YOUR OBJECTIVE: From the line containing "Legal information (942, 2304)" down to the last line of the listing, quote everything word for word, and nothing else, keeping pictures out.

EXERCISE DATA:
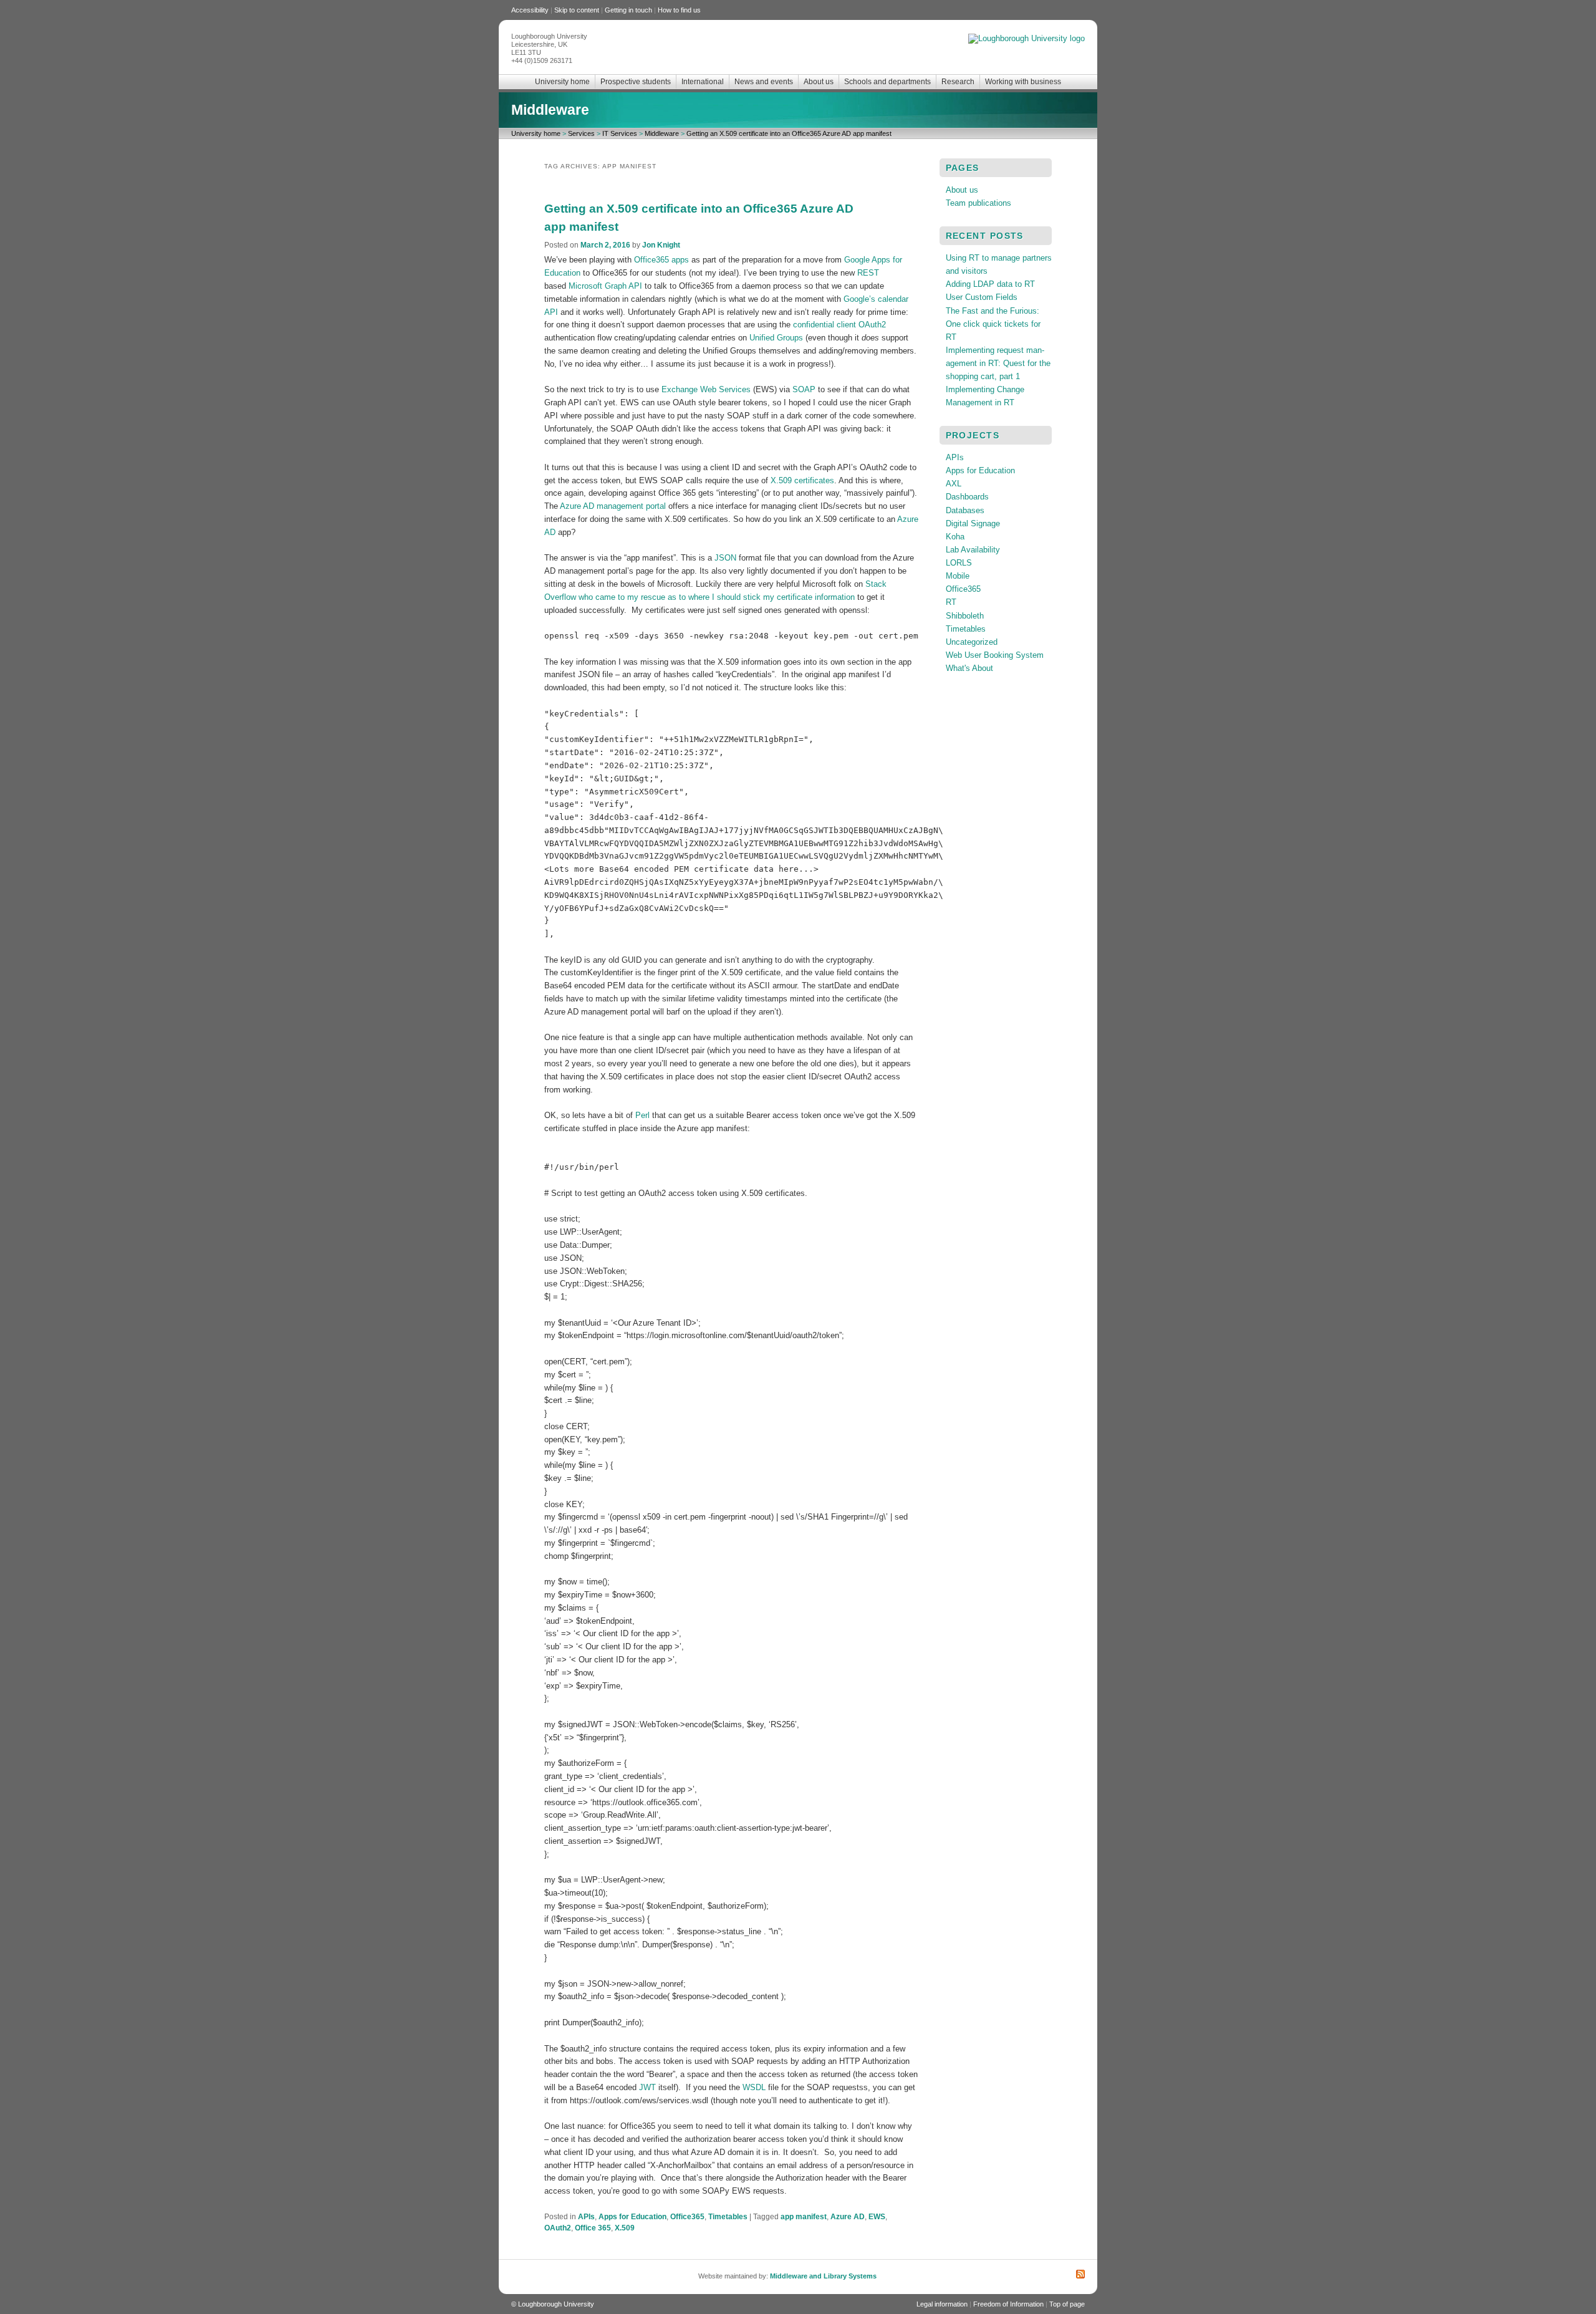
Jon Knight (661, 245)
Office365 (687, 2216)
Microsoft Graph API (607, 286)
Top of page (1067, 2304)
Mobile (957, 576)
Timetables (728, 2216)
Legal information (942, 2304)
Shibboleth (965, 615)
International (702, 81)
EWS (876, 2216)
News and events (763, 81)
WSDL (754, 2087)
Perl (642, 1115)
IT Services (619, 133)
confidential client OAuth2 (839, 324)
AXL (953, 483)
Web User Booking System (995, 655)
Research (957, 81)
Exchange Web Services (706, 389)
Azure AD (847, 2216)
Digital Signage (973, 523)
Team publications (978, 203)
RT (951, 602)
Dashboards (967, 496)
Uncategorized (972, 642)
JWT (647, 2087)
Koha (955, 536)
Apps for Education (632, 2216)
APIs (586, 2216)
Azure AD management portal (613, 506)
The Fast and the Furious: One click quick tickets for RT (993, 324)
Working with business (1023, 81)
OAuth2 (557, 2228)
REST (868, 272)
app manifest (804, 2216)
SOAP (803, 389)
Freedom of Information (1008, 2304)
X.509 (625, 2228)
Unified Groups (776, 337)
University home (562, 81)
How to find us (679, 10)
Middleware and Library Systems (823, 2276)
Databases (965, 510)
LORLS (959, 562)
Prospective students (635, 81)
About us (819, 81)
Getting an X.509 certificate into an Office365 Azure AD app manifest (789, 133)
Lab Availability (973, 549)
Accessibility (530, 10)
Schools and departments (887, 81)
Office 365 (593, 2228)
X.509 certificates (802, 480)
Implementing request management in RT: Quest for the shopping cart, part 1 (998, 363)
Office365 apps (661, 259)
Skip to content (576, 10)
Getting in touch (628, 10)
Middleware (550, 110)
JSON (725, 557)
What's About (969, 668)
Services (581, 133)
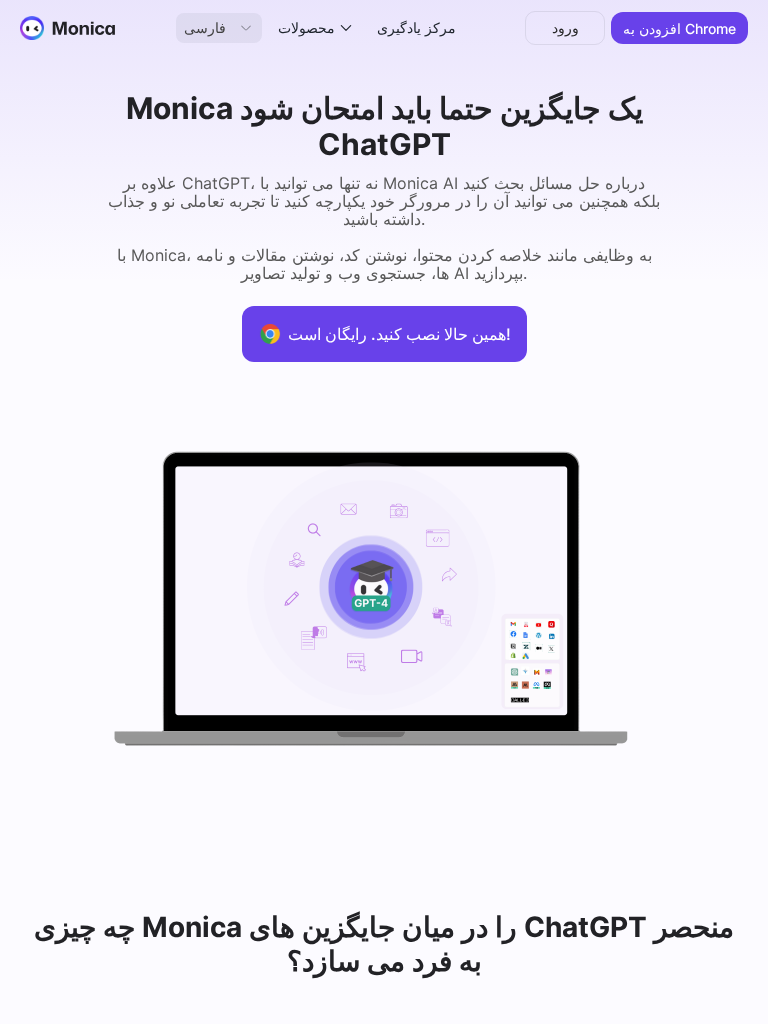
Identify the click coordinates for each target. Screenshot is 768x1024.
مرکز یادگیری (416, 27)
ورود (565, 27)
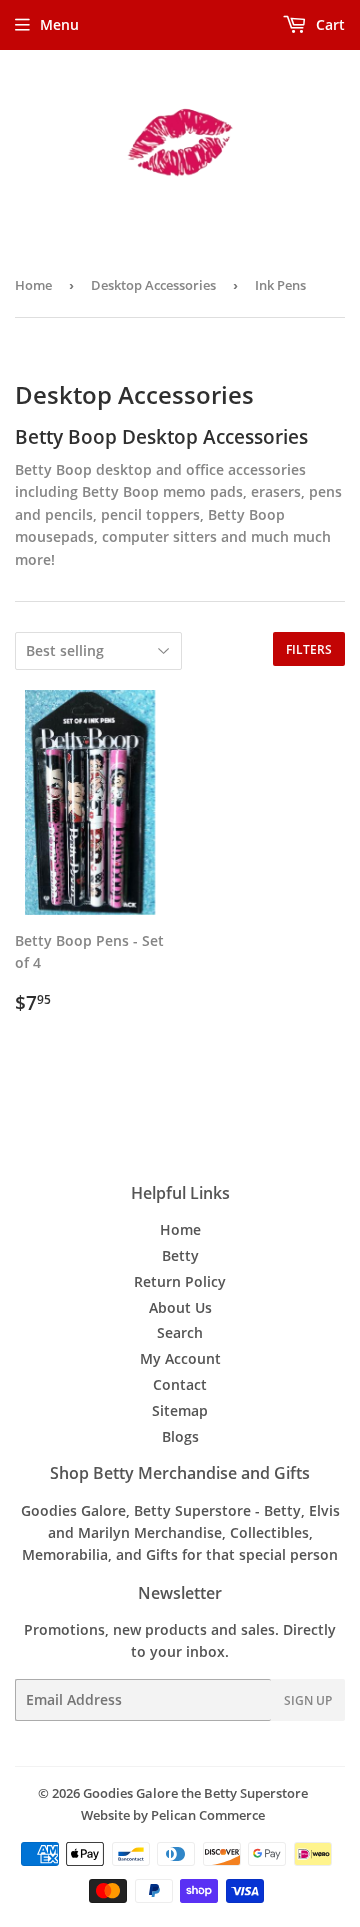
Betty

SOLUTION TO THIS PROBLEM:
Legal information (942, 2304)
Shibboleth (965, 615)
International (702, 81)
EWS (876, 2216)
News and events (763, 81)
WSDL (754, 2087)
Perl (642, 1115)
IT Services (619, 133)
confidential client OAuth2 (839, 324)
AXL (953, 483)
Web User Booking System (995, 655)
Research (957, 81)
Exchange Web Services (706, 389)
Azure AD (847, 2216)
Digital Signage (973, 523)
Team publications (978, 203)
RT (951, 602)
Dashboards (967, 496)
Uncategorized (972, 642)
JWT (647, 2087)
Koha (955, 536)
Apps for Education (632, 2216)
APIs (586, 2216)
Azure AD management portal (613, 506)
The Fast and the Furious: One click quick tickets for RT (993, 324)
Working with business (1023, 81)
OAuth2 (557, 2228)
REST (868, 272)
app manifest (804, 2216)
SOAP (803, 389)
Freedom of Information (1008, 2304)
X.509 (625, 2228)
Unified Groups (776, 337)
University home (562, 81)
How to find us (679, 10)
Middleware and Library Systems (823, 2276)
Databases (965, 510)
LORLS (959, 562)
Prospective students (635, 81)
About us (819, 81)
Getting an X.509 certificate into an Office365 Azure AD app manifest (789, 133)
Lab Availability (973, 549)
Accessibility (530, 10)
Schools and departments (887, 81)
Office 365 (593, 2228)
X.509 certificates (802, 480)
Implementing request management in RT: Quest for the shopping cart, part 1 (998, 363)
Office365 apps (661, 259)
Skip to content (576, 10)
Getting in touch (628, 10)
Middleware (550, 110)
JSON (725, 557)
What's About (969, 668)
Services (581, 133)
Identify the click coordinates for each target. Screenshot is 768x1024.
مرکز یادگیری (416, 27)
ورود (565, 27)
Betty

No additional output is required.